But there is a whole raft of reasons why addressing the problem by banning cars needs a great deal more thought and consideration than I am prepared to give our legislators credit for. It is one thing to bring in laws to ban the sale of petrol driven vehicles, another thing entirely to comprehensively introduce such legislation without creating complete anarchy. Firstly, since the ban would be on new petrol and diesel vehicles only, the implication is that existing cars and vans on the roads in 2040 would not suddenly become illegal, but - although not currently stated - one imagines that existing vehicles would be given a deadline for scrapping, or at least incur punitive charges in terms of road tax and congestion charging. If not - and with current vehicles easily lasting twenty years or more - the proposed legislation could have little or no effect until 2060, or 2070 perhaps, unless other manufacturers follow Volvo's lead.

Then there is Fuel Duty, which for petrol and diesel currently amounts to 57.95 pence per litre and earns government the best part of £28billion per annum. No petrol or diesel vehicles means no Fuel Duty and a large chunk of government revenue lost, which would have to be recouped somewhere. Another means of fleecing the motorist - sorry, paying for the upkeep of the nation's roads - will need to be found.

Over half the price you pay at the pump is duty - and that is without VAT on top.

Driving or walking around my local neighbourhood, I have seen a few electric cars, but never seen one charging outside someone's property. And as the map below shows, public charging points in the area are thin on the ground. That is going to have to change if electric cars are to be a viable replacement for conventionally powered vehicles. And in our area - which I have no doubt is fairly typical - a very significant proportion of motorists park their cars at the road side, not in garages or on drives, so I remain curious as to how many of these motorists, who may have to park fifty yards or more from their front door, are going to charge their cars at home. Unless of course, there are public charging points every ten yards or so along the pavement.



Then there is the question of exactly where all the electricity needed to charge these cars is coming from? The National Grid, which has more than once in the recent past warned of potential power blackouts as demand outstrips supply, said recently that peak demand would increase by 50% if the country switches to electric vehicles. How will sufficient electricity be generated?
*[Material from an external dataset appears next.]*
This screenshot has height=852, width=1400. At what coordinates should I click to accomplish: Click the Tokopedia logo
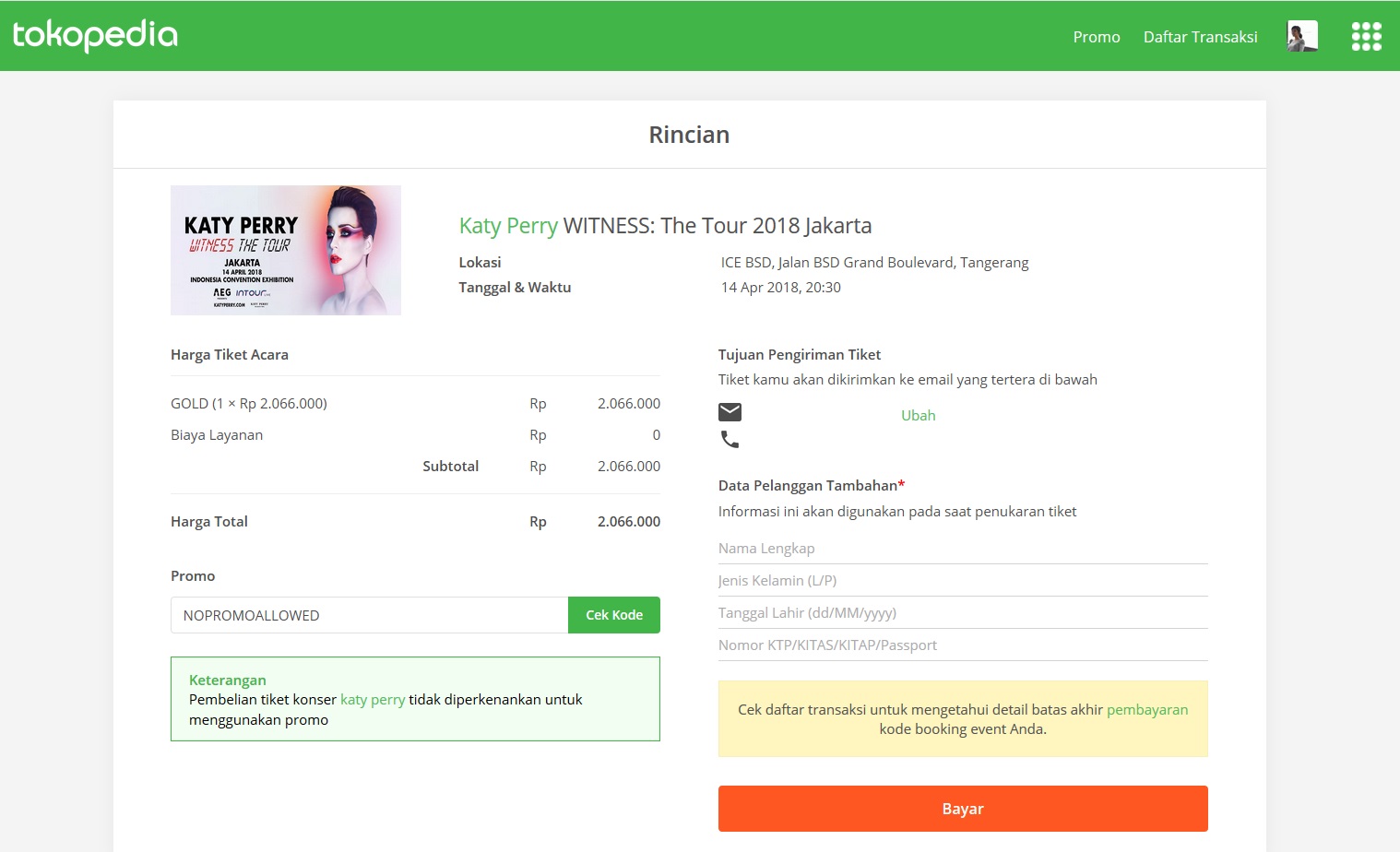(x=95, y=35)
There are suggestions that to cope with the increased demand for electricity, we would need to build ten nuclear power stations or erect 10,000 wind turbines. Given the controversy over the proposed Hinkley Point C nuclear power station - not to mention the cost - I for one have absolutely no confidence that come 2040, the UK will be able to service all the electric vehicles that could be on our roads, either in terms of adequate supply or charging points. Unless we start now, building power stations at a rate hitherto unheard of, and covering the whole of the countryside with wind turbines and solar panels, in twenty-three years time there will be a whole load of cars that no one can drive because they cannot charge them up.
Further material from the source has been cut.